• **What you have to do**
Your copy should match the records below word for word and contain no pictures.

Material shown section start

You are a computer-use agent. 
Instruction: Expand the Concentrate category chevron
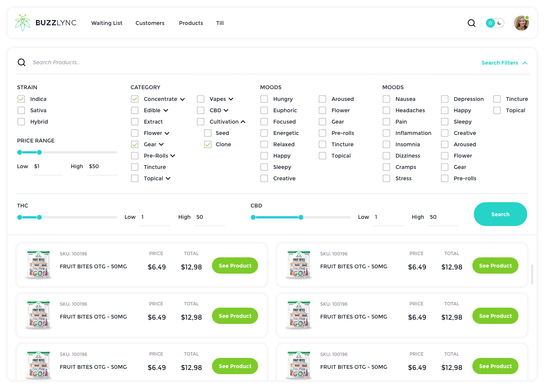[x=182, y=99]
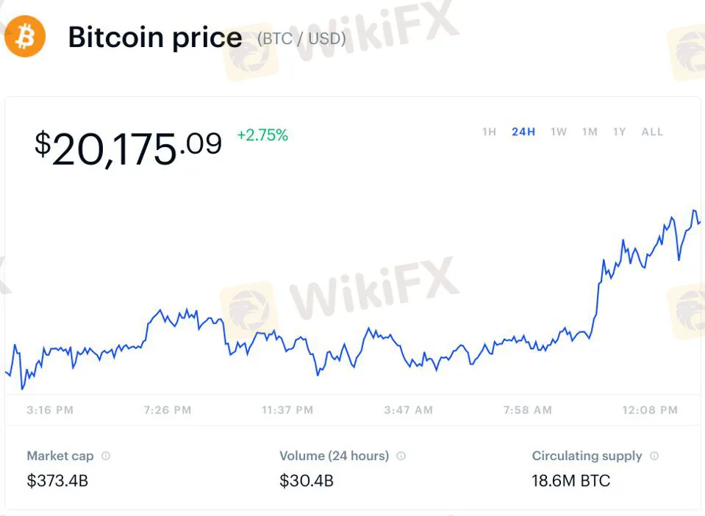Click the price line's sharp rise before 12:08 PM

click(x=597, y=294)
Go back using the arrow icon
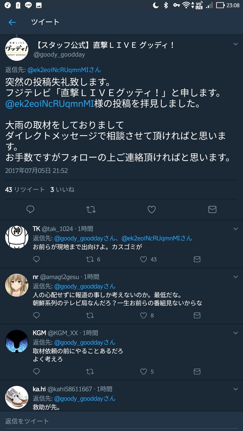The height and width of the screenshot is (431, 243). pyautogui.click(x=12, y=22)
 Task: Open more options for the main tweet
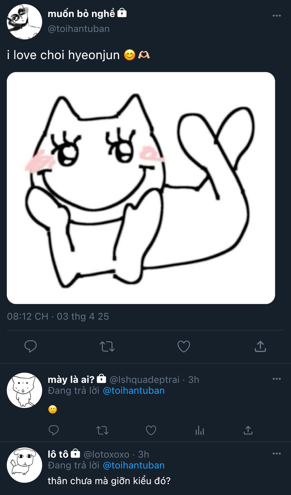pyautogui.click(x=277, y=16)
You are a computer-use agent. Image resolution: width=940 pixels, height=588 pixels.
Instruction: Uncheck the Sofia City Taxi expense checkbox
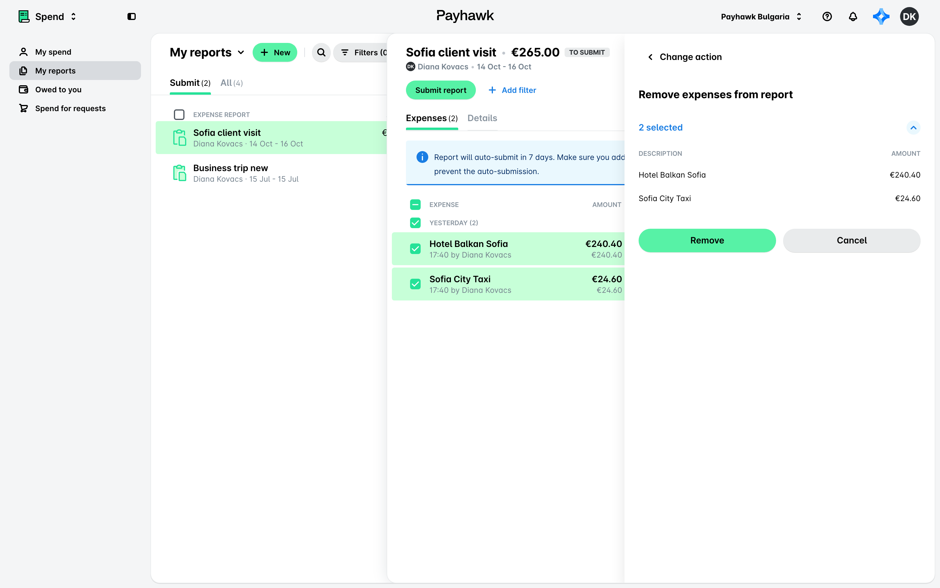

Material shown section end

• **Your solution**
You are a computer-use agent. 
Instruction: Expand the Concentrate category chevron
[x=182, y=99]
Click the price line's sharp rise before 12:08 PM

click(x=597, y=294)
Go back using the arrow icon
The height and width of the screenshot is (431, 243). pyautogui.click(x=12, y=22)
 Task: Open more options for the main tweet
pyautogui.click(x=277, y=16)
You are a computer-use agent. Image resolution: width=940 pixels, height=588 pixels.
Instruction: Uncheck the Sofia City Taxi expense checkbox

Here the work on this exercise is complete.